Referring to the interchange fee cap, a Santander spokesman said:” All MasterCard and Visa card issuers are facing the same pressures.”
British Airways is cutting the Avios points offer on its credit card in Sweden and bringing in an annual fee of SEK395 (£32). In Germany the airline is scrapping its Avios rewards credit card offering completely from this month and replacing it with a ‘no benefits’ card.
Third party schemes
The only card firms exempt from the interchange rule are ‘third party’ card schemes such as American Express, which operates a three-party model where it deals directly with merchants, and also third-party card schemes that licence other parties to issue cards, for example Amex licences MBNA and other providers to issue its cards, provided they have a market share of less than 3%.
Amex is exempt from the interchange ruling for the next three years, and Aite Group analyst Andrew Copeman says the difference between rewards offered via Visa/MasterCard and Amex products is illustrated by Lloyds, which offers both MasterCard and Amex versions of its ‘Choice Rewards’ card. This gives customers 10 Choice points for every £1 spent on the Amex card, but only 10 points for every £5 spent on the MasterCard.
Changing rewards model
Copeman says that the interchange caps are changing the type of rewards that are on offer, with new perks increasingly focused around tactical offers such as short term promotions of 1 to 3 months from participating retailers.
Rather than focus on interchange rates through credit card rewards programmes, Aite Group says that European banks are looking at merchant-funded offers and coalition loyalty schemes. Allowing consumers to opt in to loyalty programmes, as opposed to automatic enrollment, will be an interesting contrast to follow in how they engage with their financial institution.
Evolving Card Issuer Approaches to Loyalty
Source: Aite Group
“The emphasis is on tying up with merchants that might be of interest to cardholders, rather than blanket deals across the entire portfolio as in the past,” says Copeman. “I think today’s loyalty offers are more of an opt-in item for cardholders, and indeed there is a segment of customers who just are not bothered.”
He adds that banks are now thinking differently about loyalty with the Barclays Blue Rewards programme being a good example. Customers get discounts on bank services, rather than in the wider market (although there are some retailer promotions also available).

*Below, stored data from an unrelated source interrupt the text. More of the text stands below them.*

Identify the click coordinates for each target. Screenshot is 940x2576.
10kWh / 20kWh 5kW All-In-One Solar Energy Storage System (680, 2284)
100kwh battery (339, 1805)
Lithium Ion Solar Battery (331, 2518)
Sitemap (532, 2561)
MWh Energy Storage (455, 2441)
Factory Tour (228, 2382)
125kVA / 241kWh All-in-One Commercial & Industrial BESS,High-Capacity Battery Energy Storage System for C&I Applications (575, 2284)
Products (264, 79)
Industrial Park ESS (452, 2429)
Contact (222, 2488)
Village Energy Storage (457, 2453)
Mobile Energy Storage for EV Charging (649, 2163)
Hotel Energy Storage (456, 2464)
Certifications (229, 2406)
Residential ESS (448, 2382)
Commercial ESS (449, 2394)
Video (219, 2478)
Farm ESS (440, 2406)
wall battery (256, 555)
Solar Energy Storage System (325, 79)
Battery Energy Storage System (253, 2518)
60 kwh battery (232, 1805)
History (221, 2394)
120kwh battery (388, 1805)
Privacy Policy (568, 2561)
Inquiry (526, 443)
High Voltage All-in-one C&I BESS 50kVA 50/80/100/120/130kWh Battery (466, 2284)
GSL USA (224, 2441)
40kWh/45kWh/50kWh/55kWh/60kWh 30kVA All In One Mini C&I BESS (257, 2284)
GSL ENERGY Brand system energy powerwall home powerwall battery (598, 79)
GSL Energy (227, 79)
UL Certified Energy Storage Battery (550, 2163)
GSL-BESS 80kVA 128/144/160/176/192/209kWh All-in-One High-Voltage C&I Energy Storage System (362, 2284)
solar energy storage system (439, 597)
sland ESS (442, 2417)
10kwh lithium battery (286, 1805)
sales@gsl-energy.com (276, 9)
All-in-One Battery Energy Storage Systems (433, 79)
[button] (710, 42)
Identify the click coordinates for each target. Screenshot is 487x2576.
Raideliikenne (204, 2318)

“Elsewhere the approach is currently toward card linked offers, either negotiated via a scheme like Visa, or by banks themselves approaching retailers,” says Copeman. “The retailer seems happy to give discounts if it can have a more tailored approach, even if it is of a shorter duration.”

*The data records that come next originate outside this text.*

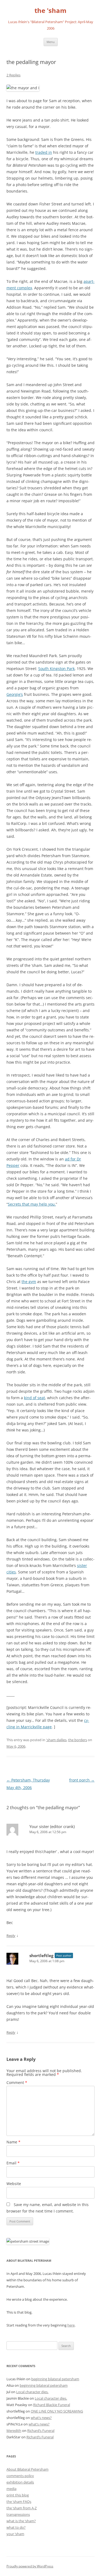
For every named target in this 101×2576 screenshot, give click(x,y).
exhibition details (20, 2482)
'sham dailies (56, 1739)
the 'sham (50, 10)
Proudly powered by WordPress (29, 2566)
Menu (51, 42)
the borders (77, 1739)
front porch (82, 1780)
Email (13, 2162)
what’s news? (41, 2417)
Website (13, 2183)
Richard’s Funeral (40, 2430)
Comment (16, 2082)
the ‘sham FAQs (18, 2501)
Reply (10, 1935)
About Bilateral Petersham (27, 2469)
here (71, 2325)
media (11, 2488)
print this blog (17, 2495)
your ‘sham (15, 2533)
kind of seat (34, 1397)
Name (13, 2141)
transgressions (18, 2514)
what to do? (16, 2527)
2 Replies (13, 75)
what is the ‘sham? (21, 2520)
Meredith (13, 2430)
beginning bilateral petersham (55, 2379)
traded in (43, 152)
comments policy (20, 2475)
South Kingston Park (56, 668)
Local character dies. (32, 2391)
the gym (29, 1281)
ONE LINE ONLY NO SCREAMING (57, 2411)
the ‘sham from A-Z (21, 2508)
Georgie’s (14, 694)
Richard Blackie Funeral (51, 2404)
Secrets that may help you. (32, 1204)
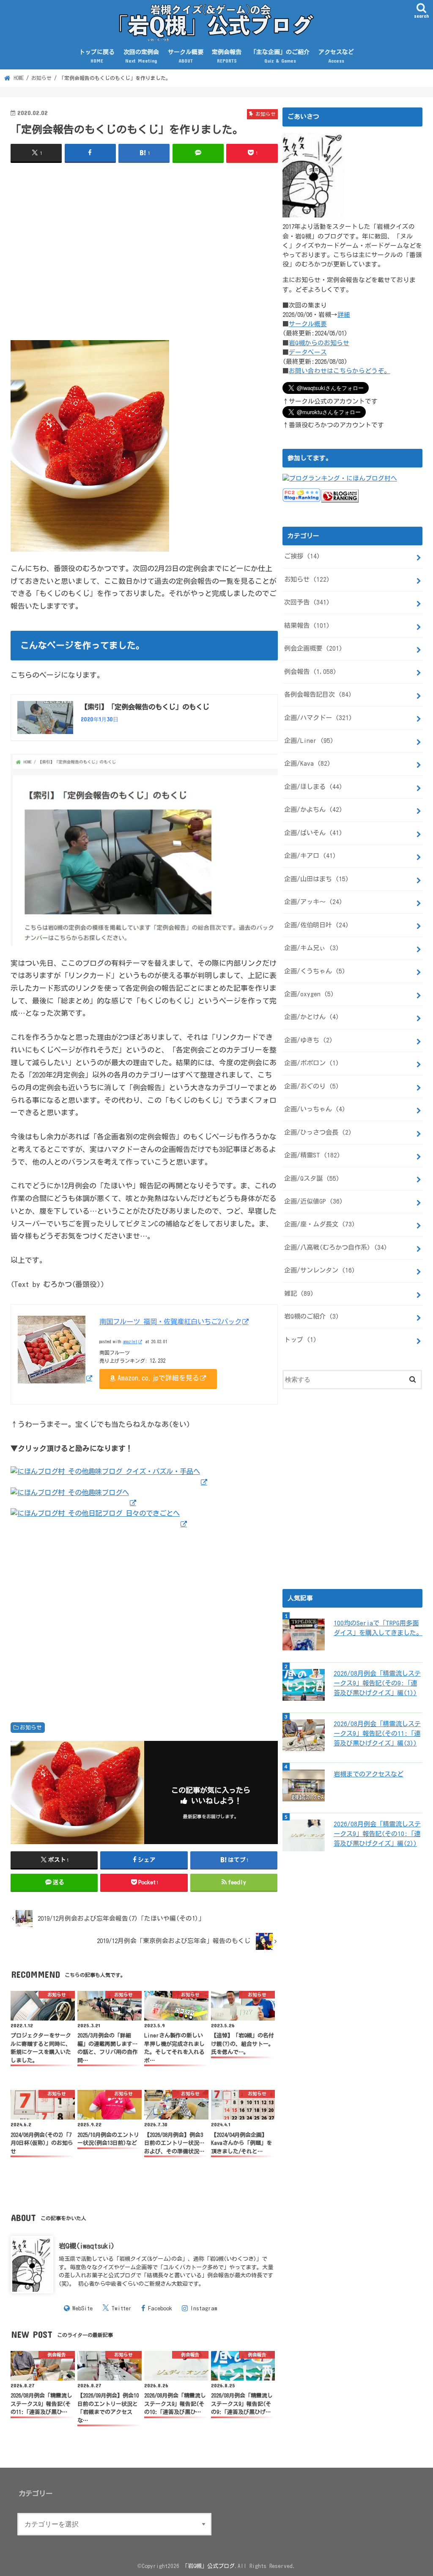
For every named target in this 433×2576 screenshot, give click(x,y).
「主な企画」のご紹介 (280, 56)
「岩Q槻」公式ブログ (208, 2566)
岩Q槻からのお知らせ (319, 343)
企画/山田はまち (316, 879)
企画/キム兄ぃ (311, 948)
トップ (300, 1339)
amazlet (130, 1341)
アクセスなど (336, 56)
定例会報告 (226, 56)
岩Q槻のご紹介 (311, 1316)
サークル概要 (185, 56)
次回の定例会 (141, 56)
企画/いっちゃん (314, 1109)
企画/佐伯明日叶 (316, 925)
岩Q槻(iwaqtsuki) (87, 2245)
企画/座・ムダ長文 (319, 1224)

The interchange cuts are having an effect on the industry beyond card rewards. In November, Aimia – which runs the Aeroplan scheme in Canada and other customer loyalty programess around the world including the UK’s Nectar – announced it would lay off 200 employees by the end of this year, with more job cuts possible in 2016.
Aeroplan chief executive Rupert Duchesne said: “We knew that 2015 would be challenging, due to, most significantly, the effects of interchange rate negotiations and the slowing economy.”